Como já disse neste texto, longos quatro séculos de
história e literatura separam Fernando Pessoa de Camões.
Ao apagar
das luzes do século XIX , a 13 de junho
de 1888, no ano Largo de São Carlos em Lisboa, nasceu aquele que viria a ser o
mais universal poeta português: FERNANDO
ANTÓNIO NOGUEIRA PESSOA . Considerado pelo crítico literário Harold
Bloom como o “Witman renascido “, foi
incluído por ele entre os 26 melhores escritores da civilização
ocidental, não apenas da literatura portuguesa, mas também da inglesa.

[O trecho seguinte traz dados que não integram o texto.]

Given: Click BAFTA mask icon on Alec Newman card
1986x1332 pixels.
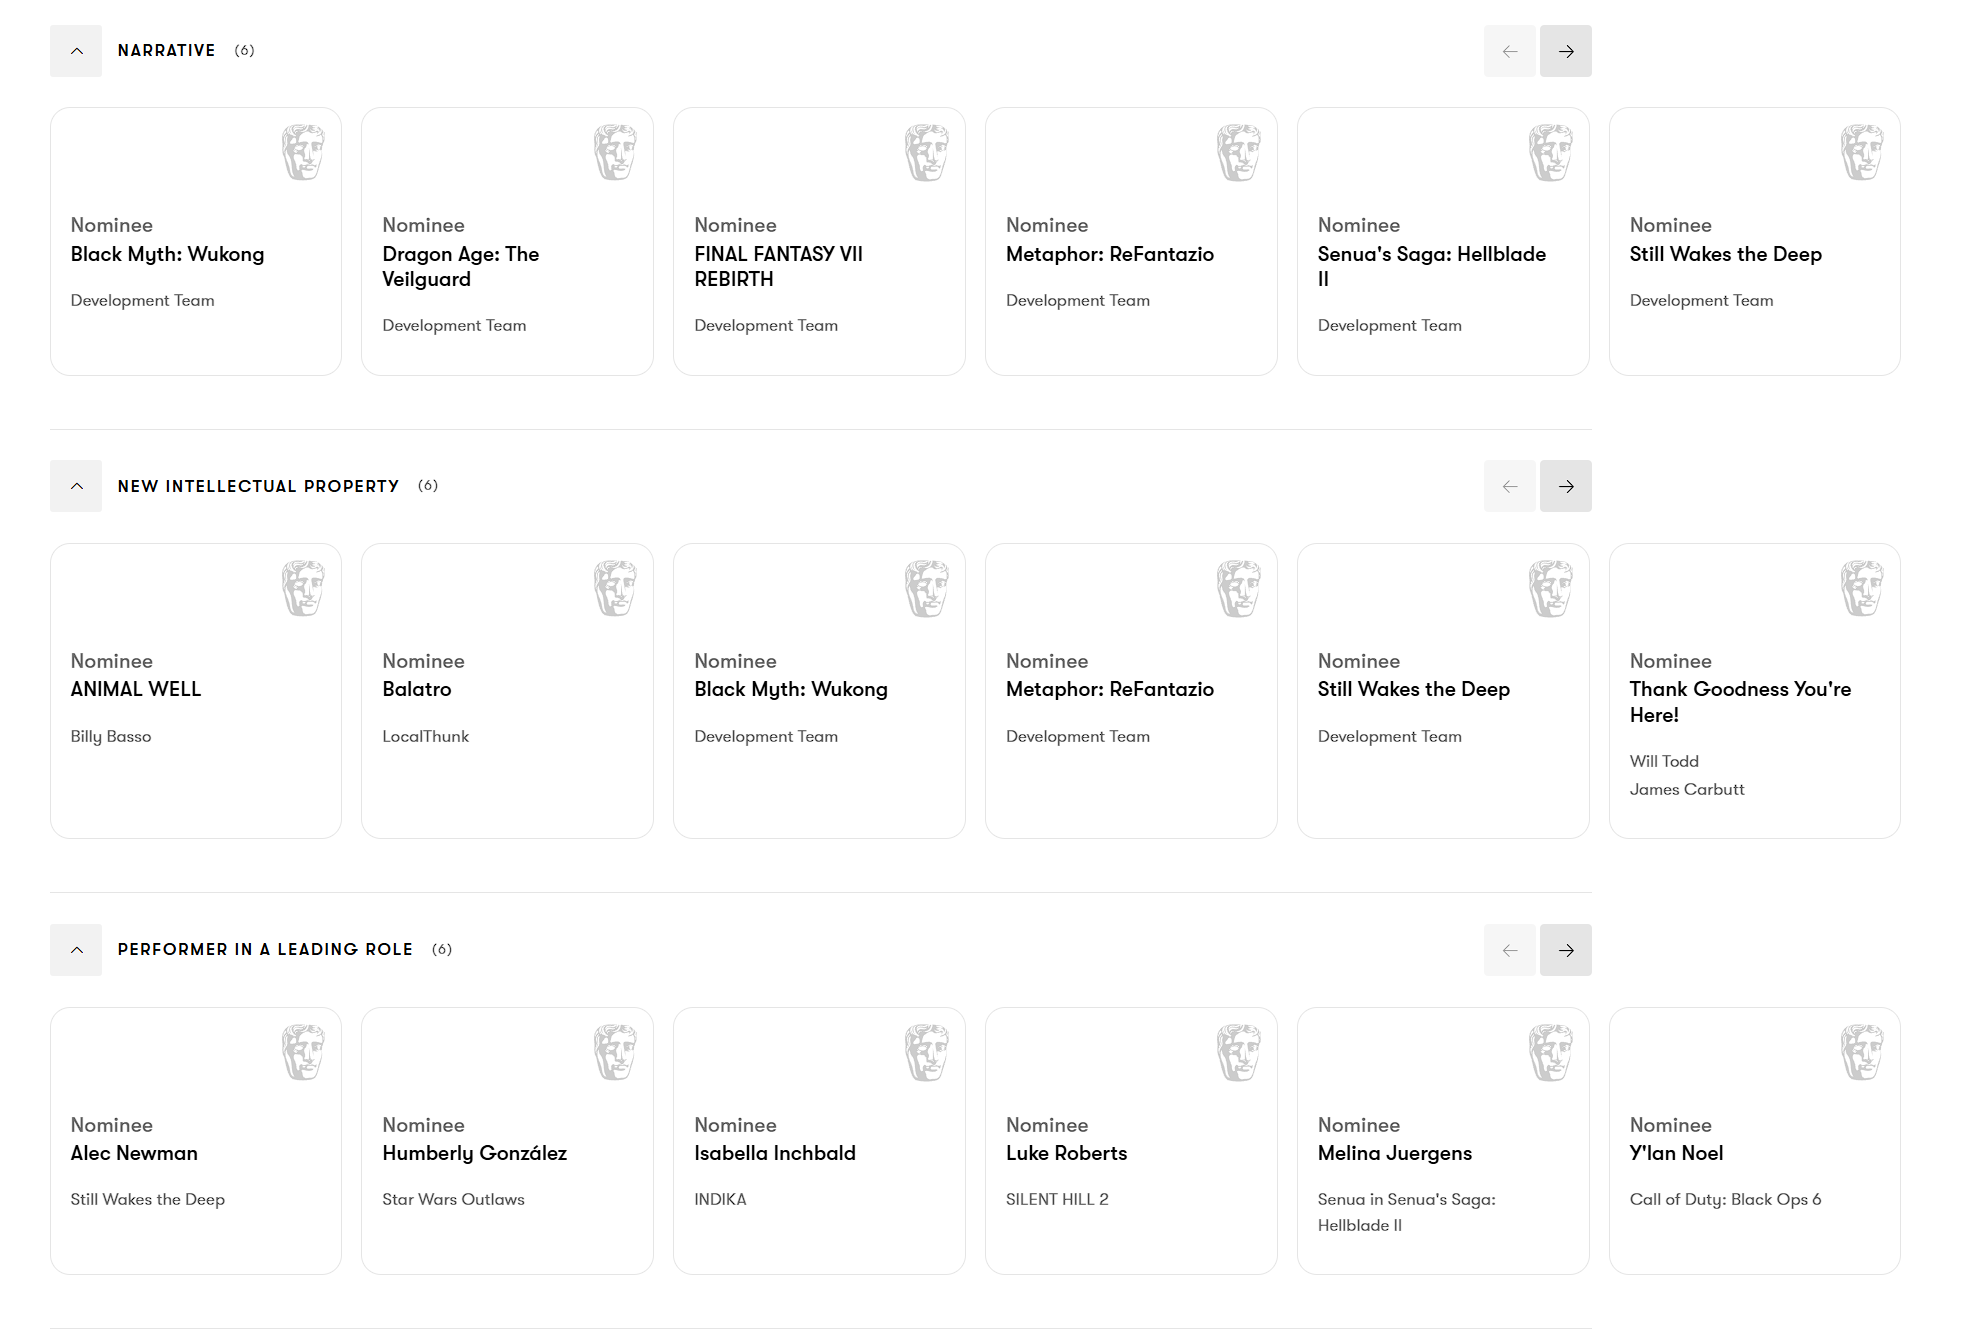Looking at the screenshot, I should (x=303, y=1052).
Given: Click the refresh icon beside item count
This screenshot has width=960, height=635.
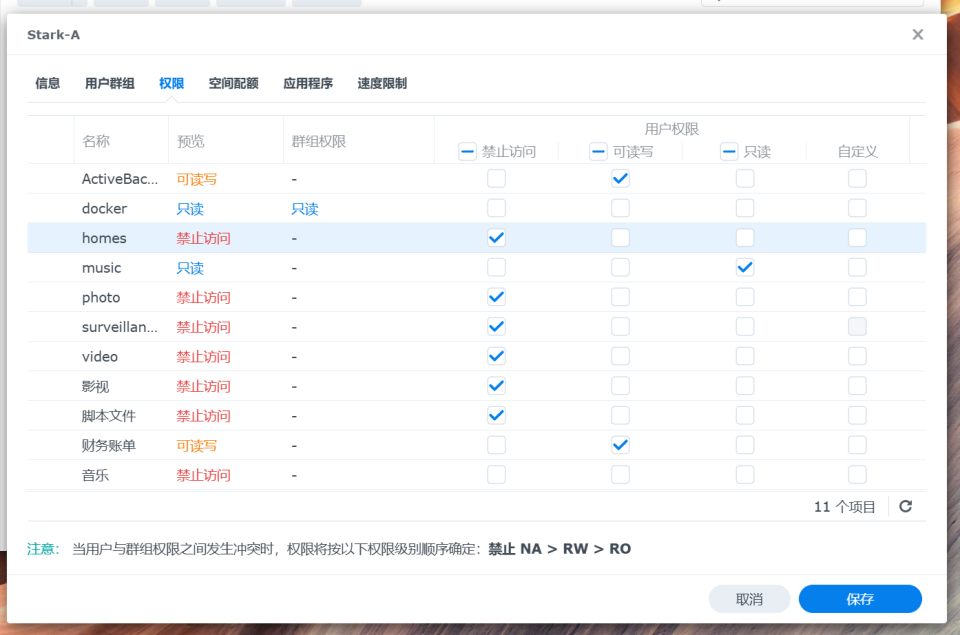Looking at the screenshot, I should tap(905, 507).
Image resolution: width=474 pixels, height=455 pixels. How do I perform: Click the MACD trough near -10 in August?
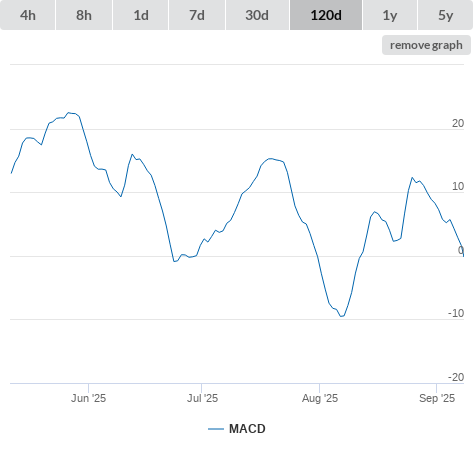pyautogui.click(x=342, y=316)
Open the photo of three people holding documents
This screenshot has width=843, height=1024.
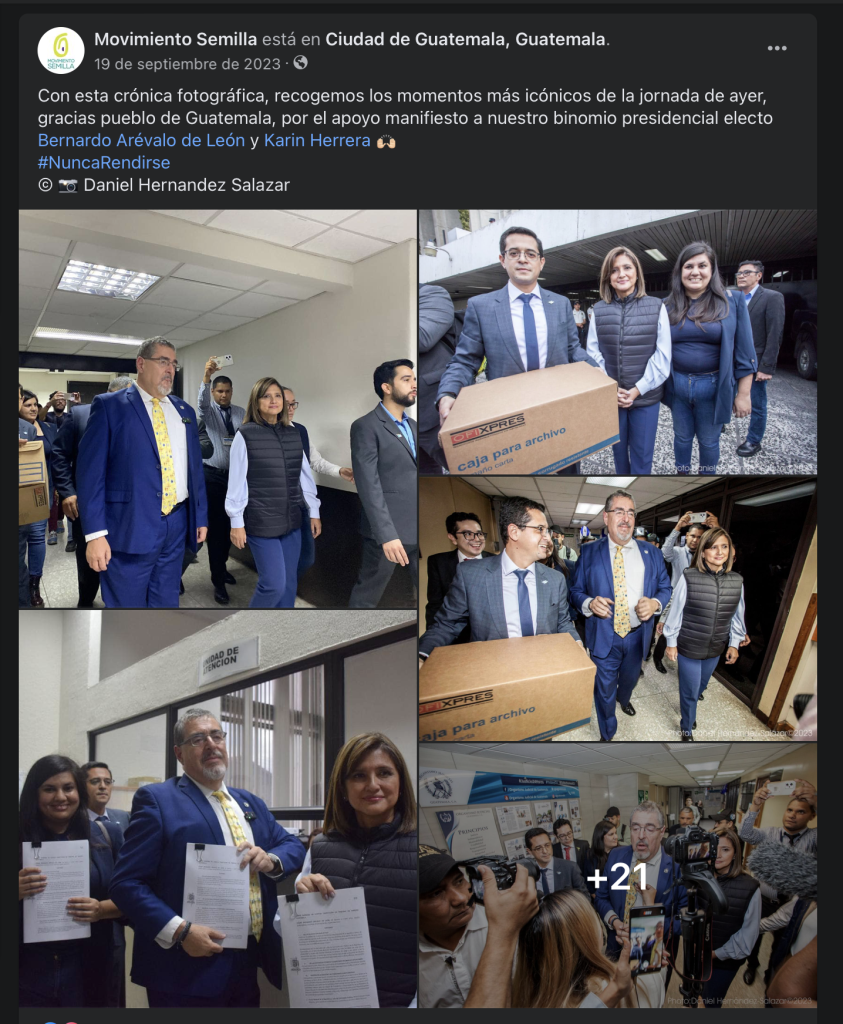[218, 809]
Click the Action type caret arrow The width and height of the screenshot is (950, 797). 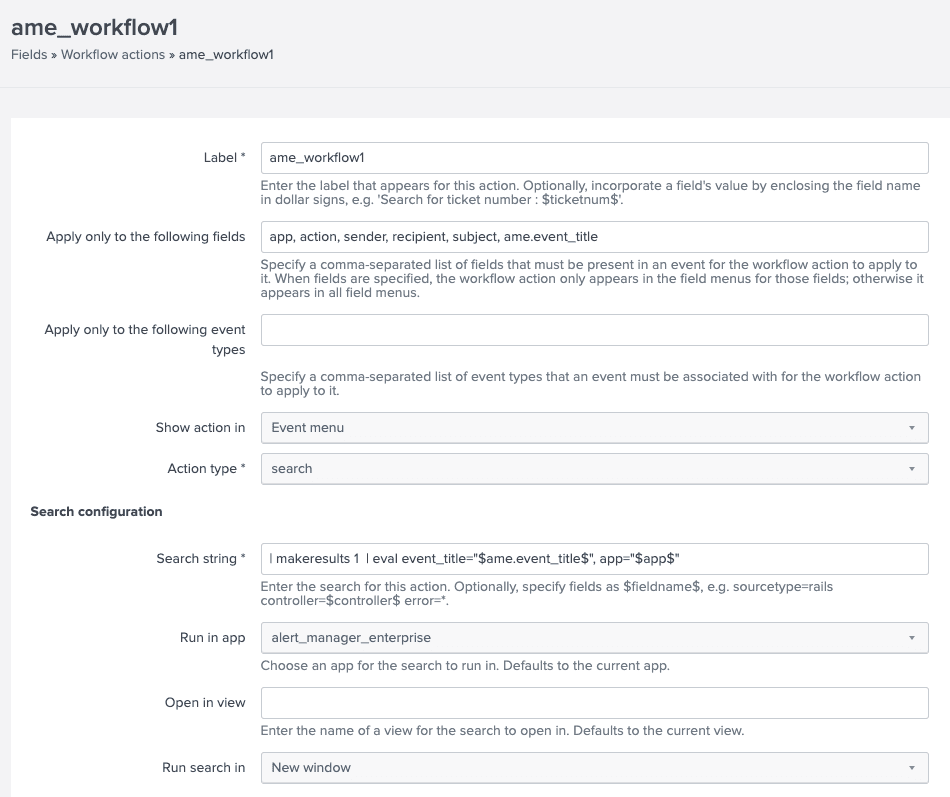click(x=911, y=469)
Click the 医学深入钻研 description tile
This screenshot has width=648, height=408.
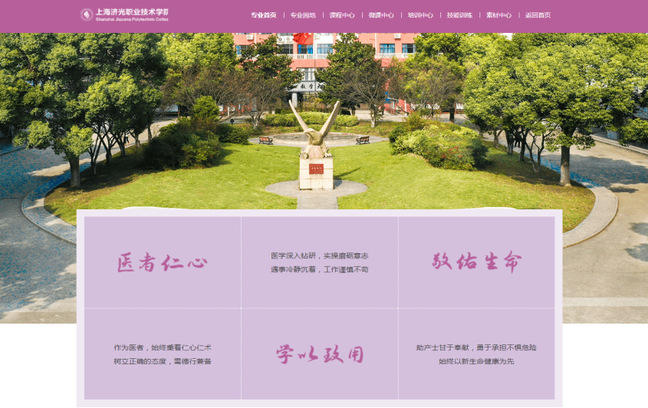pos(319,262)
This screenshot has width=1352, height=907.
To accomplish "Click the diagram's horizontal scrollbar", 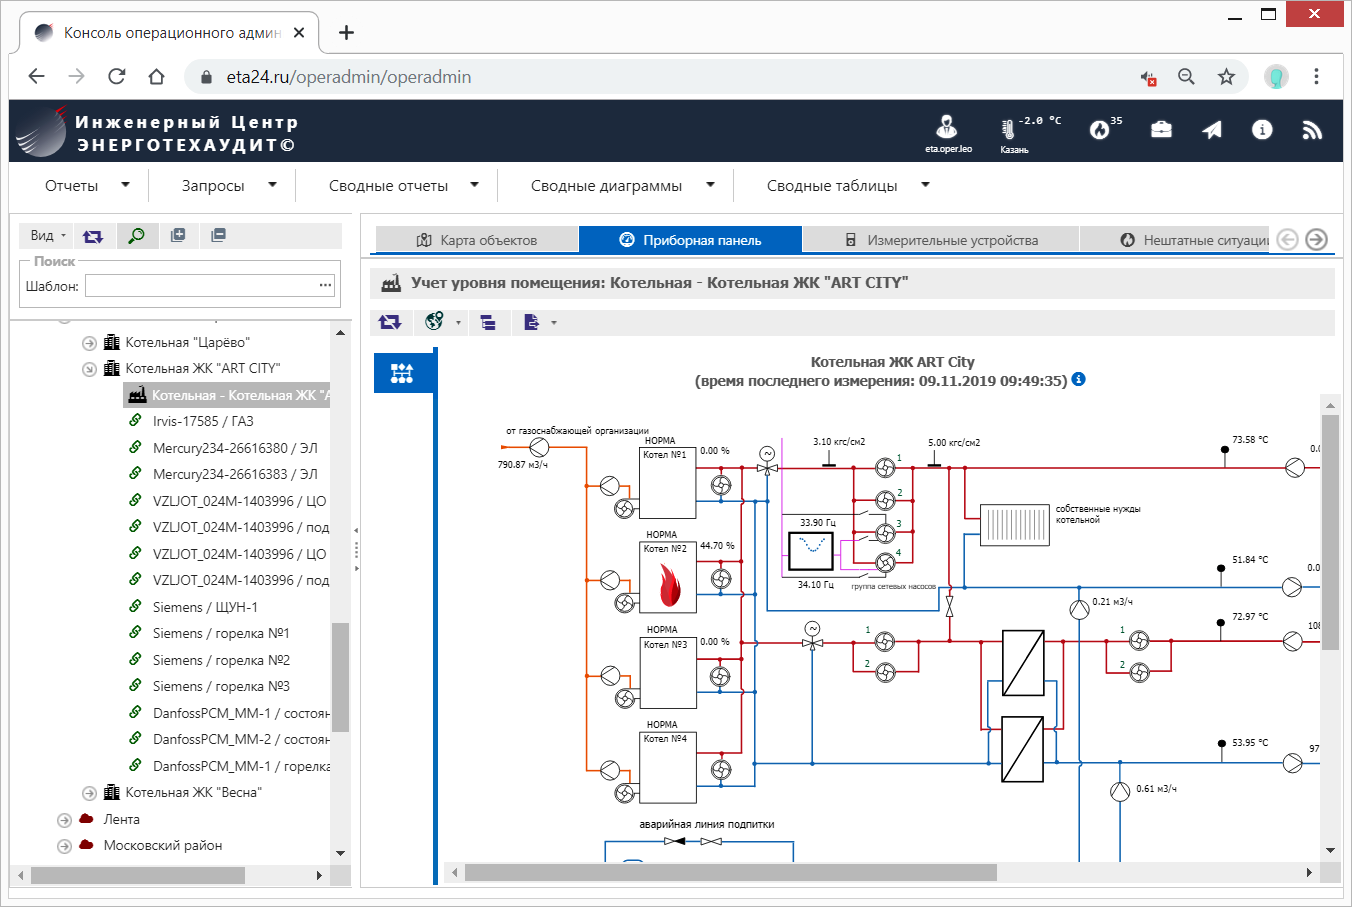I will [730, 873].
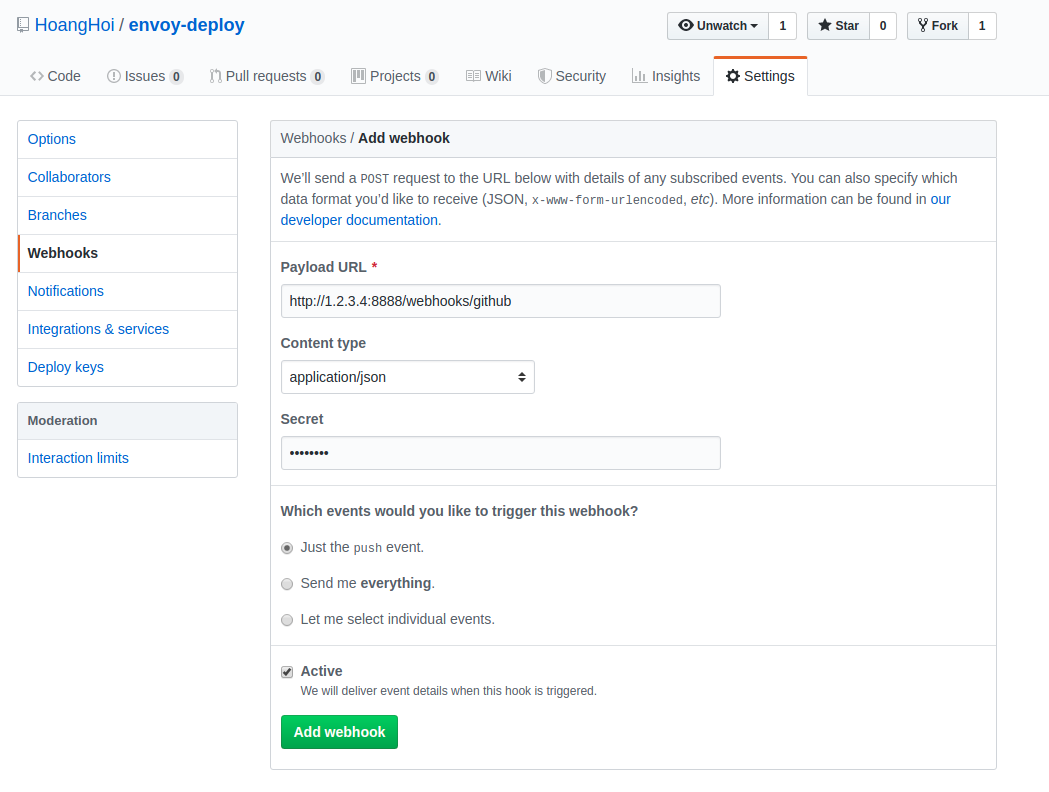Open the Issues tab icon
Viewport: 1049px width, 792px height.
click(114, 76)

Tanto Camões, quanto Pessoa, se preocuparam com a
identidade nacional. Quando Fernando Pessoa surgiu no cenário la literatura
portuguesa, na segunda década do século
XX, a poesia camoneana permanecia viva. Pessoa se deu conta disso e, consciente
do seu próprio potencial, sonhou ser ele o Supra-Camões.Muitos estudiosos pessoanos têm afirmado que a sua obra foi uma tentativa de superar a obra
camoneana. Tal intenção é visível no
único livro que o poeta publicou em vida:
MENSAGEM ( 1934), um ano antes da sua morte.
Existirá alguma semelhança entre OS LUSÍADAS e a MENSAGEM?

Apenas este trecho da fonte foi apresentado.